-- ACTIVITY 1 --
In the passage on the Word of God as life, given below ahead of the data, list every Bible reference cited by chapter and verse.
-- ACTIVITY 2 --
Carry the passage on the Word of God as life onward from its final sentence, in the same voice.

-- SOURCE DOCUMENT --
****
As with the minds so also is it with the hearts of these men. Listen to Peter as he speaks to the multitude, and note the change of tone, the change of accent, the mingling of warning, pleading, and of entreaty. His heart is going out to them. You find that was true of the Apostles from this time onward. One great mark of the Apostle Paul was a heart energized by Divine life. It is a Divine energy, a Divine power, a Divine strength that is manifesting itself. Words are the vessels of something, they are not things in themselves. These words are the vehicles of Divine energy, Divine life. Is not this what the Lord Himself had said: "The words that I speak unto you they are spirit and they are life" (John 6:63). He was not just giving them words, ideas, metaphysical conceptions. There was something in what He was saying capable of making a tremendous change. Spirit and life! Creative, constructive, corrective, illuminating, empowering! You not only receive a command, an instruction, but with it an energy to do what you cannot do otherwise.

When the Word of God comes to our hearts it is not just a precept to be hung upon the wall and looked at, and of which we say, That is very beautiful! I believe that! It is something which has in it the power that will energise us if we step out upon it. It is the Word of a King, and with the Word of a King there is power. Thus we are witnesses.

Do you see why we spent so much time in our opening meditation in pointing out the tremendous difference between New Testament truth systematized and the Word in life, and the danger of systematizing truth and thinking that when you have New Testament truth all beautifully arranged, organized, pigeon-holed, that you are going to have a New Testament state of things. It does not necessarily follow. Truth has to be entered into, and has to enter into us as life, if it is to produce its own order. It is the life that is the primary thing, the Word, not the letter.

This and not His superiority as a Man amongst men was the distinguishing feature in Christ, the thing which made the difference; or, rather, let us say that it was one of the distinguishing features. There were others, but we are not dealing with them, we are dwelling upon this one thing.

The Ministration of Life

We pass to the second point, namely, the ministry of life. In the fourth verse of the first chapter of John's Gospel we read: "In him was life, and the life was the light of men." Mark the words of the second half of the verse: "the life was the light of men." The life was the light! That is the ministry of life. We might very well in this connection re-read that difficult passage from Acts 26:22-23.

"Having therefore obtained the help that is from God, I stand unto this day testifying both to small and great, saying nothing but what the prophets and Moses did say should come; how that the Christ must suffer, and how that he first by the resurrection of the dead should proclaim light both to the people and to the Gentiles."

It is the closing statement that is so significant - "that he first by the resurrection of the dead should proclaim light..." The first proclaimer of light was Christ, and the ground upon which He proclaimed light was resurrection. That is but a different way of expressing the second half of John 1:4 "the life was the light." The resurrection is the basis of light.
****
-- INFORMATION --

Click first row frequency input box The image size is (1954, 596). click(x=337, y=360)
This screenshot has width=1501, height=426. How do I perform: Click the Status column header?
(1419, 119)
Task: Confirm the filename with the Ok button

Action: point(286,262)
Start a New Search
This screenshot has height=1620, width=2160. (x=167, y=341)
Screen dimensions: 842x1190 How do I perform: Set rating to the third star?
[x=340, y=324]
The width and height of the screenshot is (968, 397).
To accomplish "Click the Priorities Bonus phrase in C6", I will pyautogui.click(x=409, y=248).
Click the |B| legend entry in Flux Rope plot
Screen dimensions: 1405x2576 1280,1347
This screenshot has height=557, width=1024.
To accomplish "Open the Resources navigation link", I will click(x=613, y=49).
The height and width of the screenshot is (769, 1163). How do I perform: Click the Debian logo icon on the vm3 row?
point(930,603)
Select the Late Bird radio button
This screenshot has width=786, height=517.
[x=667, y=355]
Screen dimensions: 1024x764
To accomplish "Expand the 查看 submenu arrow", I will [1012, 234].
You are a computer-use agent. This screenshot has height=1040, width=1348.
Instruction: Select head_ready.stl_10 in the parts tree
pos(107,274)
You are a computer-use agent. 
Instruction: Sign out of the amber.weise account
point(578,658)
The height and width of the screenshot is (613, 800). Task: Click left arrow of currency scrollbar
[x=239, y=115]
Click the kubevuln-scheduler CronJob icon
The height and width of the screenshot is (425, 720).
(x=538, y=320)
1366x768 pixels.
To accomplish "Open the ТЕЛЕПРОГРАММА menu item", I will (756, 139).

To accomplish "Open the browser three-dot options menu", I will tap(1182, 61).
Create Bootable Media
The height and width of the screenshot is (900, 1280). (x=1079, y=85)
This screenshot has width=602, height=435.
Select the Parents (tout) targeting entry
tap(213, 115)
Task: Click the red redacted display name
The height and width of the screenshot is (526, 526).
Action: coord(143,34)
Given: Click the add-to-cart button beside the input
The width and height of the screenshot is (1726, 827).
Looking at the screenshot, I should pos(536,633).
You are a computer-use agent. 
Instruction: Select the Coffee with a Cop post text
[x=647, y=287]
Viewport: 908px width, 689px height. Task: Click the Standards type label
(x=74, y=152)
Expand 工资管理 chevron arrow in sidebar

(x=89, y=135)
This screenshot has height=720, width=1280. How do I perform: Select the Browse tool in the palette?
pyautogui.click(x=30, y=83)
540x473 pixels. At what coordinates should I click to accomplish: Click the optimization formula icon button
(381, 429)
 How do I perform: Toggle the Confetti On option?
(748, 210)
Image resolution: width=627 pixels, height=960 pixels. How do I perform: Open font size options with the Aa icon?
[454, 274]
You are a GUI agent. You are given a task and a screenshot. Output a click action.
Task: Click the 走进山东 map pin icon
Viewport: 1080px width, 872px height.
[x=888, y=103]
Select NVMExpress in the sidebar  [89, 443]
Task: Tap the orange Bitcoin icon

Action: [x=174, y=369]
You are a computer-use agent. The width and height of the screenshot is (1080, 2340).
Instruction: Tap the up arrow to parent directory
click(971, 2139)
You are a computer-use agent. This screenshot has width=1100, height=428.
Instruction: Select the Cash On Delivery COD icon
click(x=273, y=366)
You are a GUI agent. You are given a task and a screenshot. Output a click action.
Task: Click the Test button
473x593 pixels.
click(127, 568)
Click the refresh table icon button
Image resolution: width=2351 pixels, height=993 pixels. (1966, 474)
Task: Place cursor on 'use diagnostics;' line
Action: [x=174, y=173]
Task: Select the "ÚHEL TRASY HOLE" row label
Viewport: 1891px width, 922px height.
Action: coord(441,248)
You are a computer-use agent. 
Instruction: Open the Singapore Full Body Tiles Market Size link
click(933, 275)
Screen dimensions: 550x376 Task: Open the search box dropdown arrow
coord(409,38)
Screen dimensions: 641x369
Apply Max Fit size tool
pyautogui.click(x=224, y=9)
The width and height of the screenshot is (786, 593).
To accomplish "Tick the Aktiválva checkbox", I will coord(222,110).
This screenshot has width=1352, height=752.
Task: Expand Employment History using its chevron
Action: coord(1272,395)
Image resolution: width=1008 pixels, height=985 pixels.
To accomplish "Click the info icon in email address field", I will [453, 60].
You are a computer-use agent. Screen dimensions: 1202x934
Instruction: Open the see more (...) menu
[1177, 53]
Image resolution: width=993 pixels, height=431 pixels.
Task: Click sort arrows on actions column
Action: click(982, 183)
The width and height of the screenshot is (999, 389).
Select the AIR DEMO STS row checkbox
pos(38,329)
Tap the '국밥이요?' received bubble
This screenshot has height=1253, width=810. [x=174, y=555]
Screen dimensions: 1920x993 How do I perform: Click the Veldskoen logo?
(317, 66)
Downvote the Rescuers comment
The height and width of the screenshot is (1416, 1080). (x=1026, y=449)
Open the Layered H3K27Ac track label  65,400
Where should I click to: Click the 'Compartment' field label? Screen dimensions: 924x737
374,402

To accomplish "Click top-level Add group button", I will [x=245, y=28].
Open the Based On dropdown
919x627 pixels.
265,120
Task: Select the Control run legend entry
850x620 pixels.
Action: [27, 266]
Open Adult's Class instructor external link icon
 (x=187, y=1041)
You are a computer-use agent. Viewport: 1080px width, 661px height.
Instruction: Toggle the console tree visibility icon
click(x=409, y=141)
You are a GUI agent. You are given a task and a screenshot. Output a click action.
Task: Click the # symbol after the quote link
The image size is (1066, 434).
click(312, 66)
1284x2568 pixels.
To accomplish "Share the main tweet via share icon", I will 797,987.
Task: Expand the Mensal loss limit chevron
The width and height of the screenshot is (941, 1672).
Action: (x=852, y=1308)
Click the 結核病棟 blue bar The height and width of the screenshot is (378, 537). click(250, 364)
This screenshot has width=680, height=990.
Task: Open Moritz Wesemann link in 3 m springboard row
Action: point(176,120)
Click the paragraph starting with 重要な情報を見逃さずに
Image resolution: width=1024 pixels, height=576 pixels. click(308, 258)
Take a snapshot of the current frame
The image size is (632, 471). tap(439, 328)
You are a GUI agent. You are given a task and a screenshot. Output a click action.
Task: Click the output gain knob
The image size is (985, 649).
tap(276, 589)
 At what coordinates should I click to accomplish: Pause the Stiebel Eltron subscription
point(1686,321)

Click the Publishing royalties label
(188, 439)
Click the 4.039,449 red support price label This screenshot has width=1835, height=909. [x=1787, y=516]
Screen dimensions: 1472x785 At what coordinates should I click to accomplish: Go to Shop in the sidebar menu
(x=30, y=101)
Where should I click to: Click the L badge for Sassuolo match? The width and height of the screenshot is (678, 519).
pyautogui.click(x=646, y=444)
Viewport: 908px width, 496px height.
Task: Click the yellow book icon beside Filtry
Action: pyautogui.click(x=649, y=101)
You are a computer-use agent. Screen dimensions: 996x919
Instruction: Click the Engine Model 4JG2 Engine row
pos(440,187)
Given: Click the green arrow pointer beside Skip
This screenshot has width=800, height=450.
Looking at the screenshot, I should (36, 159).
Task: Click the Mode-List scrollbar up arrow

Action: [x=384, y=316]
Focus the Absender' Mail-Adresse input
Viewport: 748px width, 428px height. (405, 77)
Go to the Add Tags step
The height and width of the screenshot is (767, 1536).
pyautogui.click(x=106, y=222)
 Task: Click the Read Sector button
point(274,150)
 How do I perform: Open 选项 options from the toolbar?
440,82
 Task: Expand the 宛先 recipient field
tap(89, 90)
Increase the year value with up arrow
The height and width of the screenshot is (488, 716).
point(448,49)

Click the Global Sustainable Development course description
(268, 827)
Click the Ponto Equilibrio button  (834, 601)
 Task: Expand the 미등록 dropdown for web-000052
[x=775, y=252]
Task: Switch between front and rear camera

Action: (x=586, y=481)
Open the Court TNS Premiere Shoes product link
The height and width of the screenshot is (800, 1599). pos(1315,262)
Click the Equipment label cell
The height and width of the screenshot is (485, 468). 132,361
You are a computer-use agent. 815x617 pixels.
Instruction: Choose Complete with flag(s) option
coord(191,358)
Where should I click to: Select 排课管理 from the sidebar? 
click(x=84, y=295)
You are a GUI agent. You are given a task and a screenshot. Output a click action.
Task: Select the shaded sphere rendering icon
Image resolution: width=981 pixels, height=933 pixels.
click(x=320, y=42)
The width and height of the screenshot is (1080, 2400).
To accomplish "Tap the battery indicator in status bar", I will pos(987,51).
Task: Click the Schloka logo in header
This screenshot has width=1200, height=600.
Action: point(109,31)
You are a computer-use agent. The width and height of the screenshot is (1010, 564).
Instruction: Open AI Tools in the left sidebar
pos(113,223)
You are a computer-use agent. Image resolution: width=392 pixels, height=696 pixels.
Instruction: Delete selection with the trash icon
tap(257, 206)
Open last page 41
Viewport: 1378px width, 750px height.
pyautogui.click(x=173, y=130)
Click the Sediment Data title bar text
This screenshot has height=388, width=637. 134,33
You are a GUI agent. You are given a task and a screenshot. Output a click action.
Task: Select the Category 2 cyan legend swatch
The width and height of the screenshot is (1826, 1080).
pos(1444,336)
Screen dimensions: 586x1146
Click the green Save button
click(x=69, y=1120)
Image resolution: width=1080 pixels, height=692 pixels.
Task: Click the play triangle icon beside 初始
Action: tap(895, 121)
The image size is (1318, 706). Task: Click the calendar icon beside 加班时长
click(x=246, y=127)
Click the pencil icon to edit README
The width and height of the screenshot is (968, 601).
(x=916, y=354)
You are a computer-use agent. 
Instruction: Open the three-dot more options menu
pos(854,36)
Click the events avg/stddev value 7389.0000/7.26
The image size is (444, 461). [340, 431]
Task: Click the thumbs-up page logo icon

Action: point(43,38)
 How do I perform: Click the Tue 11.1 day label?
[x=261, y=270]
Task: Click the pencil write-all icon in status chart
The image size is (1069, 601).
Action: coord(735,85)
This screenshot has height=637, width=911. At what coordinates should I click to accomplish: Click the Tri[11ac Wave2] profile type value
****
-- RESULT 1 --
John 6:63
Acts 26:22-23
John 1:4

-- RESULT 2 --
The point to be noted is that the life expresses itself in a certain way. It is seen to do so as light. If you follow through John's Gospel you will note other things: for instance, the life expresses itself in liberty: "If the son shall make you free, ye shall be free indeed" (John 8:36). But here the inclusive thought is that life has its own ministry, and that ministry is a matter of life. As we have said, ministry is not first in word, but is firstly a question of life through the word: it is not doctrine. Ministry is not merely the imparting of truth, but the imparting of Christ through the truth. If the truth does not minister Christ then it is dead, it is valueless. All truth, all doctrine, teaching, must be a ministration of the living Christ, and not a ministration of information about Him. The test of everything is as to how far it ministers Christ in a living way. When any given bit of ministry has been concluded, the question is not as to whether it was interesting, edifying or instructive, not whether it was beautiful to contemplate, not whether it was orthodox - those may be important factors, but they are altogether apart from the issue - when all is finished the vital question is, Am I standing possessed of a further measure of Christ? Has Christ in a fuller measure livingly become available to me through that ministry? Am I confronted with the question of Christ as my life in a way that has not been so before? That is the test of ministry. Christ may come to us through explanations, through definitions, through truth, but when these things remain something in themselves then that is not true ministry. All must minister Christ, and that ministry is not just the ministry of certain individuals called ministers. The whole Church is called into the ministry or ministration of Christ. All the members are to minister Christ to one another, and when believers are gathered together it ought to mean life to all who are present. That place ought to be a place of life. Going to that gathering of the Lord's people such as are feeling spiritually, mentally, or even physically spent ought to go away saying, I feel wonderfully better! That has been life to me! This life we have in His Son.

You see what the ministry is. Is it not a very blessed thing that when the Lord has a company of His Own children gathered together in Himself and many of them come in tired, discouraged, disheartened, worn out physically, spiritually baffled, mentally bruised, and feeling they have no more resource to go on, He is able in the fellowship to minister life, which is a ministration of Christ, so that such go away lifted up and refreshed. It is wonderful to come together for that alone, apart altogether from expositions and addresses. And that is ministry. When the Lord's people are really together in living relationship with Him as the risen One they do fulfil ministry though perhaps in large measure unconsciously. Others coming in go away saying: Well, it was not what was said, but there was life! I do not understand the teaching, but I am better for being there! That is the ministry, and we are all in that together. Do not think of the ministry as something that is carried out from the platform all the time. You are all in the ministry, and it depends entirely upon whether the Lord's people are living upon the basis of this life as to how far they will fulfil ministry. The life was the light!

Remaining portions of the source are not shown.